As he gets in his car there’s a persistent buzzing in his pocket.

Hmmm, this buzzing feels stronger than the 44 beers I had… let me see what’s up…

“Hello?”

“Charles? It’s Ginny, your Treasurer. Something really odd has happened… Worldpay has no money.”

“What do you mean we have no money?” Charles asks, straightening himself up in his seat.

“I don’t know… it’s really odd. We got this charge from Douchebag’s Country Club 30 minutes ago and it’s for $94 billion.”

“What?!” screams Charles, trying to clear the fog of 44 beers.

“I don’t know, it’s scary shit. Can you go back into the country club to find out what’s going on?”

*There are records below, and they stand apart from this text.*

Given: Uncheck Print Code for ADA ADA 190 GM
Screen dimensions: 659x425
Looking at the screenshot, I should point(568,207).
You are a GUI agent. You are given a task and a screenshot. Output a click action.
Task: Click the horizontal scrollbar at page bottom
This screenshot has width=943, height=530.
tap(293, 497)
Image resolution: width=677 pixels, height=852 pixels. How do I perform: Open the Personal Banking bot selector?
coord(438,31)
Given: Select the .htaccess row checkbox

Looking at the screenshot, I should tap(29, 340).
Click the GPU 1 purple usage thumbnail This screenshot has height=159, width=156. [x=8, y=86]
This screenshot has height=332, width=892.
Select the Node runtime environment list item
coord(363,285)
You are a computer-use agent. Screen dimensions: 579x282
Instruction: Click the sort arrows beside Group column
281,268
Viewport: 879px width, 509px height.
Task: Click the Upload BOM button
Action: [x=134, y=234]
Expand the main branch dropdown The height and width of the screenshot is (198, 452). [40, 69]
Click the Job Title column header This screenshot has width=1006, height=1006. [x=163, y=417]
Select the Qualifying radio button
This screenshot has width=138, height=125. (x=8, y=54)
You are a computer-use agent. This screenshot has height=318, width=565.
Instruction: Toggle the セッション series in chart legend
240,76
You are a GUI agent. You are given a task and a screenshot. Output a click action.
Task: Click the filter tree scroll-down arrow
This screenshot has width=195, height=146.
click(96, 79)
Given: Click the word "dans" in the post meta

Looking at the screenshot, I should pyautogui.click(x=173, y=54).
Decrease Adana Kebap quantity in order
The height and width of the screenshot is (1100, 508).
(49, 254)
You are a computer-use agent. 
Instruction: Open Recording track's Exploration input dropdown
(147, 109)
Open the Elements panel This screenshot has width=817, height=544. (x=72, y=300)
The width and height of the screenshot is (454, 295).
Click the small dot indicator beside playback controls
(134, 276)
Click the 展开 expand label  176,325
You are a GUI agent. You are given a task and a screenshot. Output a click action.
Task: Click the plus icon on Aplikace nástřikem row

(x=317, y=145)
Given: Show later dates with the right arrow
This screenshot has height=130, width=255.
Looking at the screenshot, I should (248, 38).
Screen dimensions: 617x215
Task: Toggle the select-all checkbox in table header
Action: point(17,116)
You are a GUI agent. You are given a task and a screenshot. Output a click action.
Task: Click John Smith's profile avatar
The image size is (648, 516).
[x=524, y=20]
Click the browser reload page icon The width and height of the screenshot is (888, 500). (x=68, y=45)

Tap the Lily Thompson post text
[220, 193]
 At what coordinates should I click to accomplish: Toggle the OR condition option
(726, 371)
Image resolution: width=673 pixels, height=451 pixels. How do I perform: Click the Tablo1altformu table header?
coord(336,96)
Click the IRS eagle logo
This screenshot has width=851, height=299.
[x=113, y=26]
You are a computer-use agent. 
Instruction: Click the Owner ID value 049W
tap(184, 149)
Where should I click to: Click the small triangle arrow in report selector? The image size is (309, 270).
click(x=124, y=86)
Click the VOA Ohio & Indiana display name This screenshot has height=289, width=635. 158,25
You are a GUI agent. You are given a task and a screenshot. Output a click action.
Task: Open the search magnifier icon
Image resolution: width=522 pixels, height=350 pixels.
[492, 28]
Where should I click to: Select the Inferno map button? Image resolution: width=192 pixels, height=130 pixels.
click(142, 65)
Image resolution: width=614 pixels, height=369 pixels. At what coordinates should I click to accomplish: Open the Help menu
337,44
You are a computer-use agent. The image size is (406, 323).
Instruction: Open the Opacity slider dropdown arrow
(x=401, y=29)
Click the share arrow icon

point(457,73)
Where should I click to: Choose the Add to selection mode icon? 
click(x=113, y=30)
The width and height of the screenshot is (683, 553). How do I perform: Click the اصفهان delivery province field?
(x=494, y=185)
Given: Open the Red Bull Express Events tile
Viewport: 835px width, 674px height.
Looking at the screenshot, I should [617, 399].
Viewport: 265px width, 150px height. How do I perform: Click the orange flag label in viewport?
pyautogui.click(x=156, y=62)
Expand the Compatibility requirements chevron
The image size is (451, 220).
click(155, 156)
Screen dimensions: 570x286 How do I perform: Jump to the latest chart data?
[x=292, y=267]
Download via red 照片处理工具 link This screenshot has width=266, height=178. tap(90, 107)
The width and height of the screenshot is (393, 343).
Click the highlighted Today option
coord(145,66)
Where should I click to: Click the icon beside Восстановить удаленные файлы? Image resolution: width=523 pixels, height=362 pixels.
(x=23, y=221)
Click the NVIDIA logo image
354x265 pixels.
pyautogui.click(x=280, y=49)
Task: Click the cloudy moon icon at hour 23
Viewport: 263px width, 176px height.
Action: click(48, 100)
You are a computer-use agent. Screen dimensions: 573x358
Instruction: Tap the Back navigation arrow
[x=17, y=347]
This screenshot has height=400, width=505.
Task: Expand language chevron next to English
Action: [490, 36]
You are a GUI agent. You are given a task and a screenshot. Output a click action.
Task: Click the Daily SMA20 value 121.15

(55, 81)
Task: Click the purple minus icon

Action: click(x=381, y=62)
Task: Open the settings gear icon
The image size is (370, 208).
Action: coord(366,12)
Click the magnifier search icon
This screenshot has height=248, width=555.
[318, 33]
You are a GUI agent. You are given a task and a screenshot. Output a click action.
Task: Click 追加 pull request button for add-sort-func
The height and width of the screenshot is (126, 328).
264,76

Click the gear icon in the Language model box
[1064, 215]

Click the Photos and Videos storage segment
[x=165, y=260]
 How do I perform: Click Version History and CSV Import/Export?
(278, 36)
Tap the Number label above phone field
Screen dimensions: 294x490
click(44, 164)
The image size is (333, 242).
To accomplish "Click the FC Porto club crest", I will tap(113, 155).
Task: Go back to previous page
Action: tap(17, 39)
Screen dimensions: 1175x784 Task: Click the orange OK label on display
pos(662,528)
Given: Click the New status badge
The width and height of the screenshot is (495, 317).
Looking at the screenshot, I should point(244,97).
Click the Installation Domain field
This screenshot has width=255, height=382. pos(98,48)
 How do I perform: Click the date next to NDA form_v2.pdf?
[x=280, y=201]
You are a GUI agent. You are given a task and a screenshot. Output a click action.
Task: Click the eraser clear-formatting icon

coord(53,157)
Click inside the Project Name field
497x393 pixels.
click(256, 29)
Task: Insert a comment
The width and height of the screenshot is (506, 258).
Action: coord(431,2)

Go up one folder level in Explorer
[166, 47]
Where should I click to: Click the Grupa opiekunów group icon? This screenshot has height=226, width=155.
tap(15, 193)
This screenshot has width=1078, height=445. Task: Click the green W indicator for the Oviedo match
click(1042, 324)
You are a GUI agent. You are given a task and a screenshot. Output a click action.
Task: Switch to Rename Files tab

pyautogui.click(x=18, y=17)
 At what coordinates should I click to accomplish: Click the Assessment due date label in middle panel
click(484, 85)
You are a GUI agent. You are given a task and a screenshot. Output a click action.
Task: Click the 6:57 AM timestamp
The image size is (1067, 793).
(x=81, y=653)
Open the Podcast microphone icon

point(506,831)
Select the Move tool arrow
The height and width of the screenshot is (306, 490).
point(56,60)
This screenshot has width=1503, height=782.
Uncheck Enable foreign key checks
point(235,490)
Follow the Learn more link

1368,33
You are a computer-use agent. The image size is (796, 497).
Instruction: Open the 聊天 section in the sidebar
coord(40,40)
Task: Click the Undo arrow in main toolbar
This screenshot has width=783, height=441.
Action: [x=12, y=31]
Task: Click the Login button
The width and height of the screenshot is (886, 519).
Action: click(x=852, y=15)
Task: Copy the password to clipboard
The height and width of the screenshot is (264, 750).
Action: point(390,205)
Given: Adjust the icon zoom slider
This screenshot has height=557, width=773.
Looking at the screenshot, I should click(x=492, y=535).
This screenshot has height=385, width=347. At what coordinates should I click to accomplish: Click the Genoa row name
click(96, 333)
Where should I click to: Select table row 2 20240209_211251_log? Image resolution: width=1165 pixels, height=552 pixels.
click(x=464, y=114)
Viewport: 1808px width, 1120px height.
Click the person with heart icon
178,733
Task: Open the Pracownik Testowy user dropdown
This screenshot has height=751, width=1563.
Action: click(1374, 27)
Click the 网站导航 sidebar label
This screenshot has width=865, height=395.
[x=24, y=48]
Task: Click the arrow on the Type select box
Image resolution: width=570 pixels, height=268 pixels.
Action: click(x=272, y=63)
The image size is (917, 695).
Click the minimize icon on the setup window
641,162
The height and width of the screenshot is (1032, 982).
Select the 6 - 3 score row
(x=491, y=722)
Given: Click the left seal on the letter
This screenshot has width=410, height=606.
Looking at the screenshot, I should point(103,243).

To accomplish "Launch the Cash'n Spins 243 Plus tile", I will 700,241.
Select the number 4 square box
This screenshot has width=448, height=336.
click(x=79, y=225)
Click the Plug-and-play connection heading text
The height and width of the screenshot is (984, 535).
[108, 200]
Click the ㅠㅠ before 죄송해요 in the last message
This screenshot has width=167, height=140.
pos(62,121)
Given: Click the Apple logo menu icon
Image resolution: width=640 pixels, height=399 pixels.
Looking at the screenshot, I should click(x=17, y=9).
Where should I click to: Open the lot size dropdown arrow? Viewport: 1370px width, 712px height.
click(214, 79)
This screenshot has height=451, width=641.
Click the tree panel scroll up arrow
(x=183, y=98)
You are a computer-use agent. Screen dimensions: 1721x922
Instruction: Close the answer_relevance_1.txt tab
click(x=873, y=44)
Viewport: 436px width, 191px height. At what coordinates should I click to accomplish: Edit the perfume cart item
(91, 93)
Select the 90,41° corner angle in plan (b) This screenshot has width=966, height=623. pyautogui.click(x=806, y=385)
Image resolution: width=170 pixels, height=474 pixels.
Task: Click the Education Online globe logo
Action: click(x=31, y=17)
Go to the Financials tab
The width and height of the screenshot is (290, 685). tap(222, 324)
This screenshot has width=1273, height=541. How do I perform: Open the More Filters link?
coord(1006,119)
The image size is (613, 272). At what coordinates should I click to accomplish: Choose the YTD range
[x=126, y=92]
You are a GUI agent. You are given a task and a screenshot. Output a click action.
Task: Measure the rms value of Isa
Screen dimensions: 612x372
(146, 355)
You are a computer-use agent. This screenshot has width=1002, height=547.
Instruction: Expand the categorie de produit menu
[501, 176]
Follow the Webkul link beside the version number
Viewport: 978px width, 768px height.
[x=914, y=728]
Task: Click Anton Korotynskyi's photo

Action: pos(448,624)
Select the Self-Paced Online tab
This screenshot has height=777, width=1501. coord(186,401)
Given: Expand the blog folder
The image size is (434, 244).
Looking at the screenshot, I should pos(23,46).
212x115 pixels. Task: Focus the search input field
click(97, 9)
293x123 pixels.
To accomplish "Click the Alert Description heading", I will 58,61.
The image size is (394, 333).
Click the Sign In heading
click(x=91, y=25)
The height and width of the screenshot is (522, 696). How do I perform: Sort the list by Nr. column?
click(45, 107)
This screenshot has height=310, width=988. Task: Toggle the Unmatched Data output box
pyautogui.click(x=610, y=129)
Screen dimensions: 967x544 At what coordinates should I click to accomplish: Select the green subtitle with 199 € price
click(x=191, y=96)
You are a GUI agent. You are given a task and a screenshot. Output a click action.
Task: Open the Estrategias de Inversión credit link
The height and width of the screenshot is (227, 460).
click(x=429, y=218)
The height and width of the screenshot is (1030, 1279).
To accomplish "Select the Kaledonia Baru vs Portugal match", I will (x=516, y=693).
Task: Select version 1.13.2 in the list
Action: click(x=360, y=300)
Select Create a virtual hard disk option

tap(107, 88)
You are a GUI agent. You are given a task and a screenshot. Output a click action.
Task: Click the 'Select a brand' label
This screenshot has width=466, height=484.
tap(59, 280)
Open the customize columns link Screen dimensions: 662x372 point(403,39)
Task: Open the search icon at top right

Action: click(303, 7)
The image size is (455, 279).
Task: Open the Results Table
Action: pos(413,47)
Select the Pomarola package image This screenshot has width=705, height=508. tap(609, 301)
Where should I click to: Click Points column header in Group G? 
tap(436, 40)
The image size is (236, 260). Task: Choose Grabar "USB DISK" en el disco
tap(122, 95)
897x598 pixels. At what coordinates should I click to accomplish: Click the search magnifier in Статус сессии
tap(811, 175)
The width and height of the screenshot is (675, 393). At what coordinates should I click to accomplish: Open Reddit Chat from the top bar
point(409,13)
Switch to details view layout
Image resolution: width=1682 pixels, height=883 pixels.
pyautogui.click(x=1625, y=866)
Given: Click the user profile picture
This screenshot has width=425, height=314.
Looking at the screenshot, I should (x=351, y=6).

“I’m on it,” says Charles, before pounding the end key and tripping out of his Enzo.

As he slithers across the pavement to the entrance of the club house, the caddy slowly opens the club house door and asks him what’s wrong, with a wry smirk on his face.

“Is there something wrong with the bill?” mocks the caddy.

“… You… what did you do?” gasps Charles.

“Me? Oh, nothing. Well, maybe something.”

“When I started working here we weren’t making any money thanks to our payment processor. Then we noticed that you Worldpay execs had tee times four times a week. So on your 327-page club bill, in size -2 font, we notified you that we’d start passing through all the Worldpay surcharges you’ve foisted on the club. Seems fair, doesn’t it?

Charles shrieked in horror as he came face-to-face with the animal of his own making. The caddy closed the club house door and flipped the lock, leaving Charles to stew in a pile of his own vomit and feces. Behind Charles you could hear the low beep of a tow truck, carrying away the final, prized possession of yet another victim on the wrong side of payment processing.

Too bad the caddy is the only fake part of this story.

Good luck merchants. With that recession coming, you’re going to need it.